[begin Text block]

In late 2022, AFC leadership identified the need for a "running estimate" of future challenges the Army of 2040 might face, including how it is likely to be shaped by rapidly evolving technologies and shifting global geopolitics.
An initial version of the document, which focused on the 2040 timeframe, was developed by AFC’s Directorate of Intelligence and Security in early 2023.
"Army Futures Command's critical mission is to transform the Army through new capabilities, formations, and operational concepts that provide war-winning readiness. Understanding the conditions of the future operational environment and how adversaries may fight is necessary to inform the command to develop the capabilities, formations, and concepts to achieve overmatch in those conditions," said Jacob Barton, Ph.D., AFC's future operational environment intelligence chief.
FCC is designing the future force by developing integrated concepts and requirements, which are informed by experimentation and synchronized into AFC and Army processes to drive persistent Army modernization.
The vision for FCC is the establishment of a cutting-edge and distributive center for the exploration of the future that is adept, adaptive, innovative, inquisitive, out of the box, technology-enhanced, closely linked to the threat and technology communities and our Joint and Coalition partners and dedicated to examining the future operational environment to provide the Army with a path to the future.

[end Text block]
[begin Data shown]

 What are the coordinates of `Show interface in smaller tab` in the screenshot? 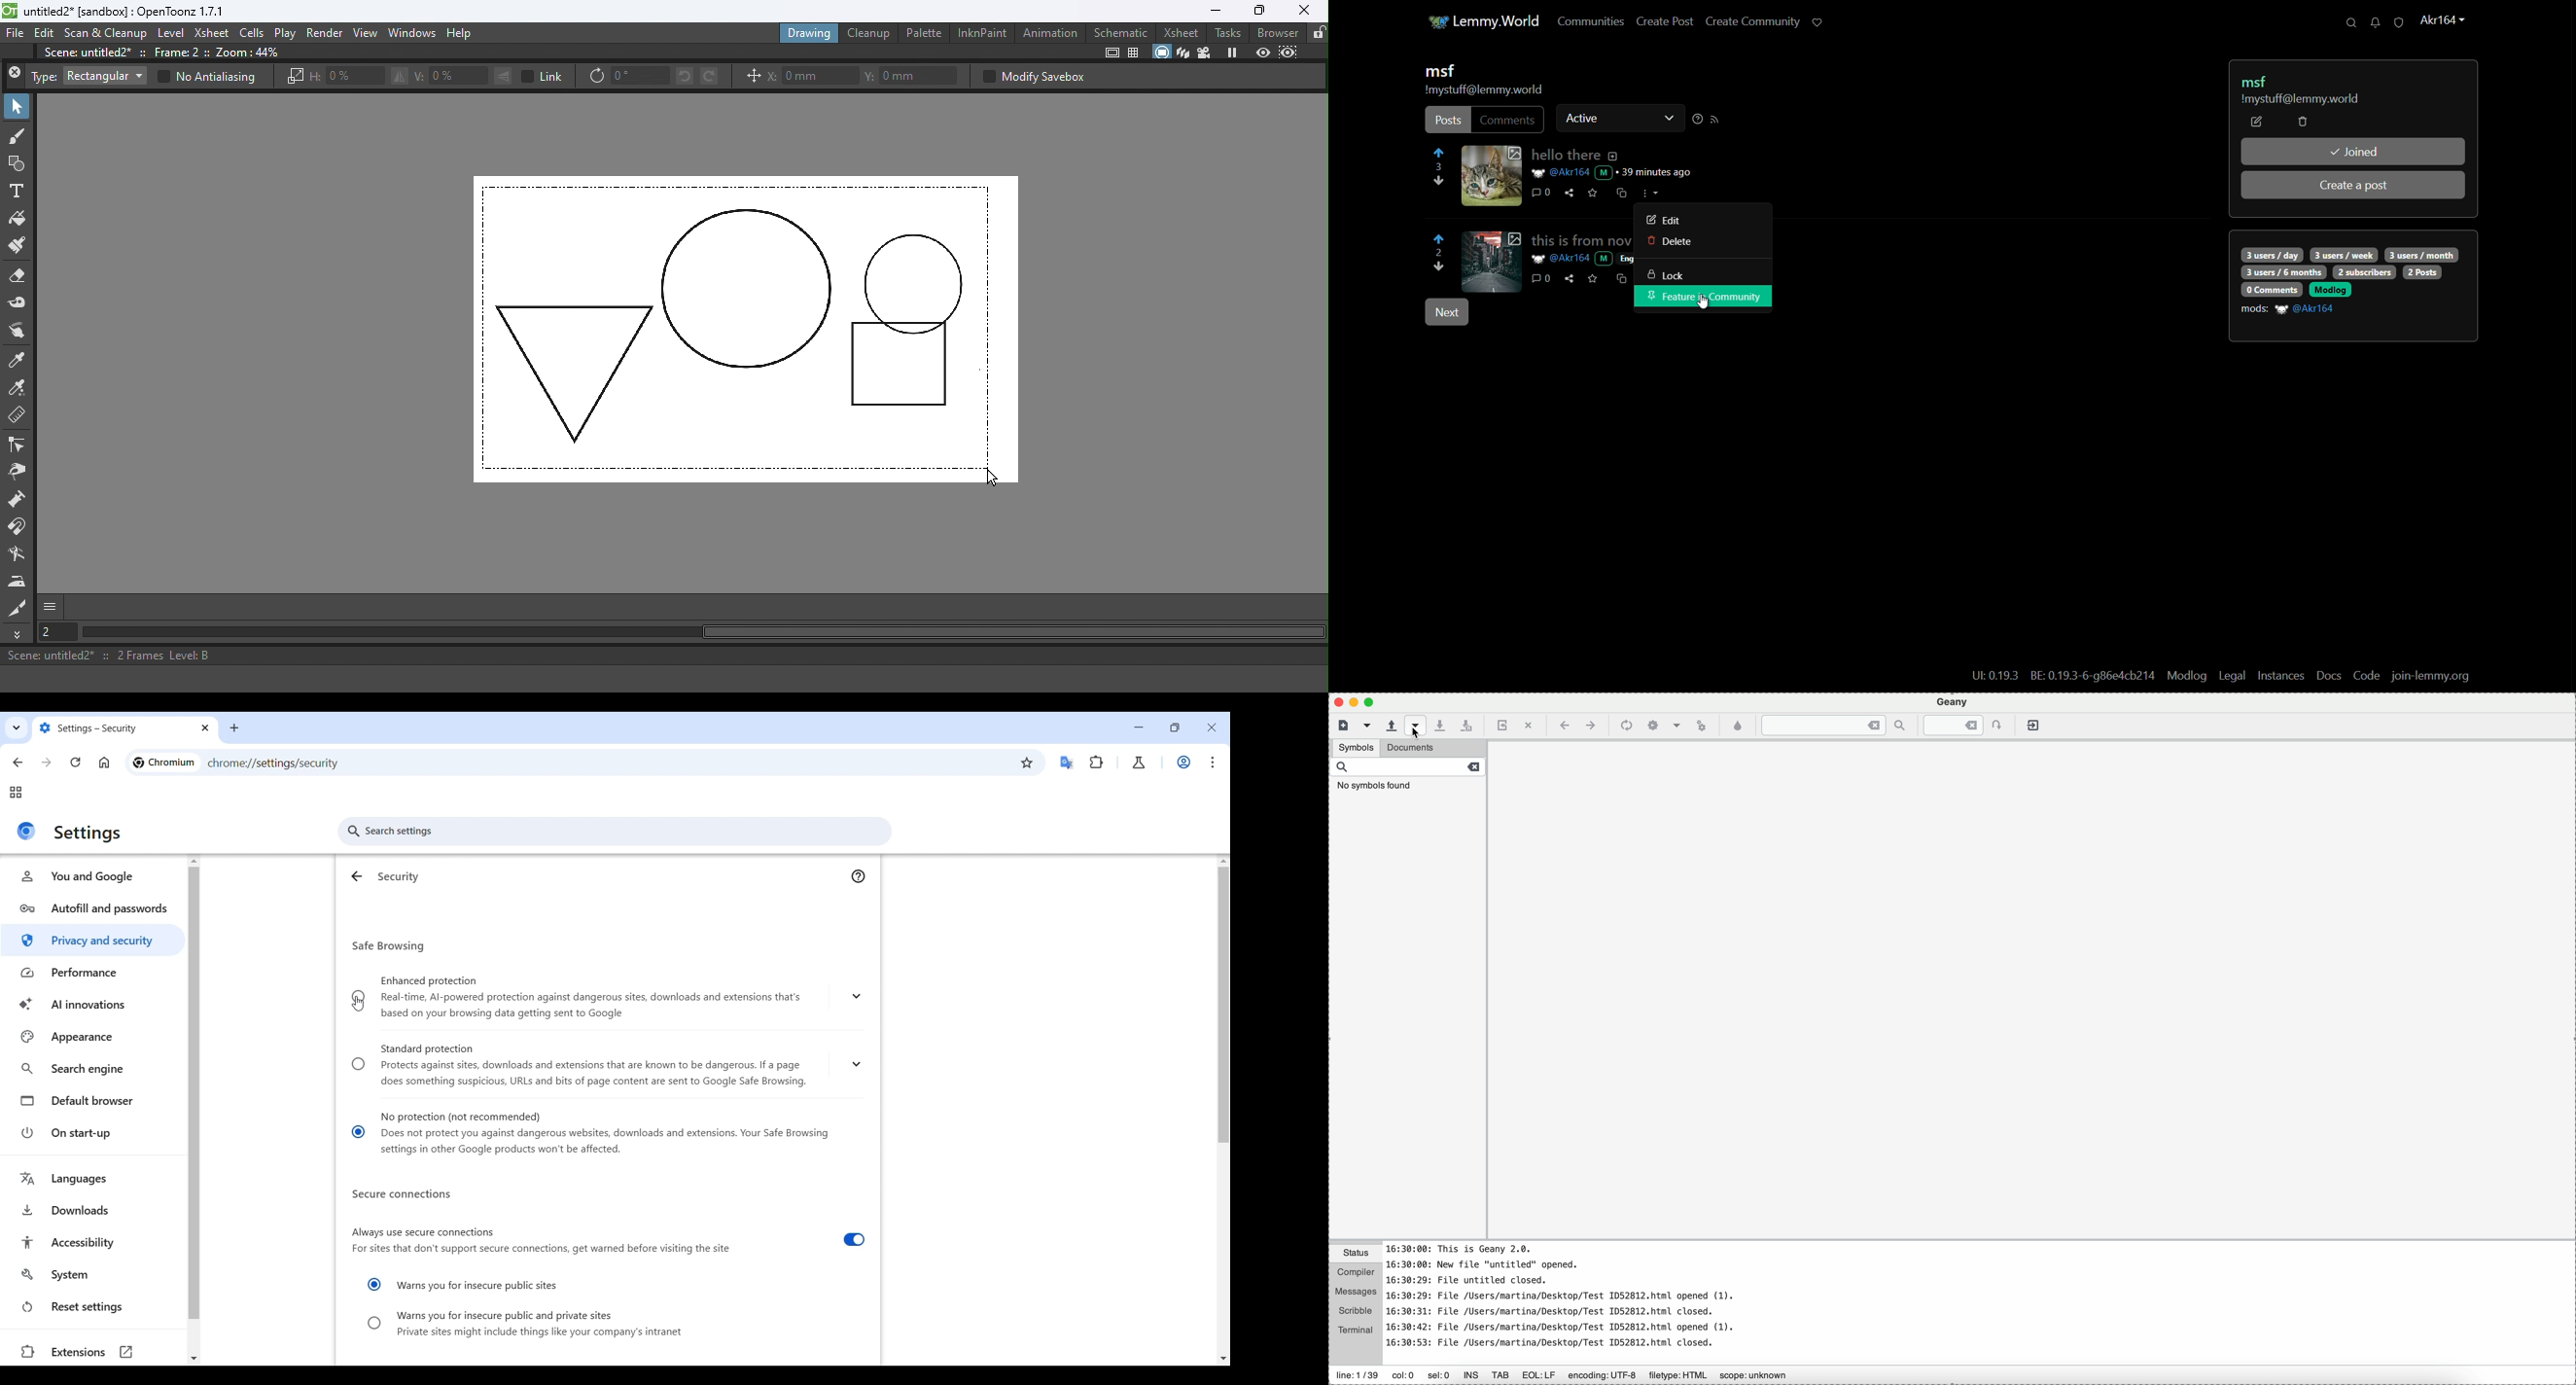 It's located at (1175, 727).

[end Data shown]

Challenges:
a) From the Army Futures Command text, repeat the stretch from "An initial version" through "in early 2023.".
b) According to the Army Futures Command text, through what does the command transform the Army? List each item.
c) Answer these from the Army Futures Command text:
(i) When did AFC leadership identify the need for a "running estimate"?
(ii) Which directorate developed the initial version of the document?
(iii) What position does Jacob Barton hold?

The answers:
a)
An initial version of the document, which focused on the 2040 timeframe, was developed by AFC’s Directorate of Intelligence and Security in early 2023.

b)
New capabilities
Formations
Operational concepts

c)
(i) In late 2022.
(ii) AFC's Directorate of Intelligence and Security.
(iii) AFC's future operational environment intelligence chief.